Sometimes, a very reliable quantitative result is derivable, as is the
case in narrowly-focussed human motor observations such as a Fitts' Law
experiment or a Keystroke-Level Model analysis. Other times, when the impact
on work practices is sought, it is nearly impossible to control all influences
in a natural setting. A student of HCI should become familiar with the
variety of evaluation techniques and develop a sense of suitability of
these techniques.
One of the best ways to achieve the ability to critique evaluation approaches
is to read examples of evaluation work in the literature. As you read,
critique the research based on the repeatability of the experimentation
(Could a competent researcher reproduce the findings following the procedures
described by the authors?) and the strength of the analysis and conclusions
(Did the authors do enough to convince you of their evaluation results?).
One way to organize the information that you gather is to fill in the
simple, 2x2 matrix:
|
Modeling |
Evaluation |
| Quantitative |
  |
  |
| Qualitative |
|
  |
You should pay attention to the horizontal connections between modeling
and evaluation techniques. Likewise, notice the connections, and
disconnections between quanitative qualitative techniques.
General Resources
Surveys and detailed coverage of many modelling and evaluation techniques
are covered in CS 6750: Introduction to HCI as well as the
follow-on course, CS 6455: User Interface Design and Evaluation.

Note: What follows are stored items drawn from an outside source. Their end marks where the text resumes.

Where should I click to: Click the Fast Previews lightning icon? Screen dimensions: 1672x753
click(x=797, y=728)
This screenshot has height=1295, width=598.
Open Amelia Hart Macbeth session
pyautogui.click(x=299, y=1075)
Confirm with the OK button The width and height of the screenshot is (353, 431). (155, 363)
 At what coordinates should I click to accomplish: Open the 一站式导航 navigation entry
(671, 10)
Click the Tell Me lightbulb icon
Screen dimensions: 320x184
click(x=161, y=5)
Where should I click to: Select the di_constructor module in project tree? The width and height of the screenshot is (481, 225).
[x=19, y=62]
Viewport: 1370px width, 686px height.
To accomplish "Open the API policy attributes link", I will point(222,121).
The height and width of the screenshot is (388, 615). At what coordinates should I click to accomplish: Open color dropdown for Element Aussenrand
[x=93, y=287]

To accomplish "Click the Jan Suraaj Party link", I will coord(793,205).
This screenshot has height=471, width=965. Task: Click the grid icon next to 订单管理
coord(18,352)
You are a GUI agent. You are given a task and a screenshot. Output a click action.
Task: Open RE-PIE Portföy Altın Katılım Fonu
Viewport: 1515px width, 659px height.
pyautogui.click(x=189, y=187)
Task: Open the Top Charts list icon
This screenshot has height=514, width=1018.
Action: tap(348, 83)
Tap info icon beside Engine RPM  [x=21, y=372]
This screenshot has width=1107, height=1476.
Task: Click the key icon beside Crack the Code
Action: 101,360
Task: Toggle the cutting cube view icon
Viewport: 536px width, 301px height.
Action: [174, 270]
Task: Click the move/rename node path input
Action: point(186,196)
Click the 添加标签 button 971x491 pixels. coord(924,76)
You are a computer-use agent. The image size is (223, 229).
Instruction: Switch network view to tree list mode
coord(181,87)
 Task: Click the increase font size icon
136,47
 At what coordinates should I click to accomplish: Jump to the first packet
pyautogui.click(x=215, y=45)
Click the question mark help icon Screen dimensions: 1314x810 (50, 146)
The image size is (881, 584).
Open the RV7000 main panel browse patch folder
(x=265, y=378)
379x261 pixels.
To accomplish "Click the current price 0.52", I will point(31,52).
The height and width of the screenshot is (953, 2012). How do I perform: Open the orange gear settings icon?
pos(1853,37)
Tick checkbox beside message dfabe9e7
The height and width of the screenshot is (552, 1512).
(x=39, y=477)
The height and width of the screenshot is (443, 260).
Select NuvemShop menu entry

Many papers in the SIGCH conference series on Human Factors in Computing
Systems, also known as the CHI conference, include significant modelling
and evaluation work, both quantitative and qualitative. This is also true
of the CSCW conference series (both the ACM CSCW conference and the European
ECSCW series), though CSCW research tends to include more qualitative modelling
and evaluation. The ACM UIST conference usually does not emphasize modelling
and evaluation as much, but there are occasional stellar papers that provide
a judicious balance between technology development and evaluation.
Modeling
Fitts' Law, Model-Human Processor and GOMS
Many quantitative models arise from the Human Factors literature.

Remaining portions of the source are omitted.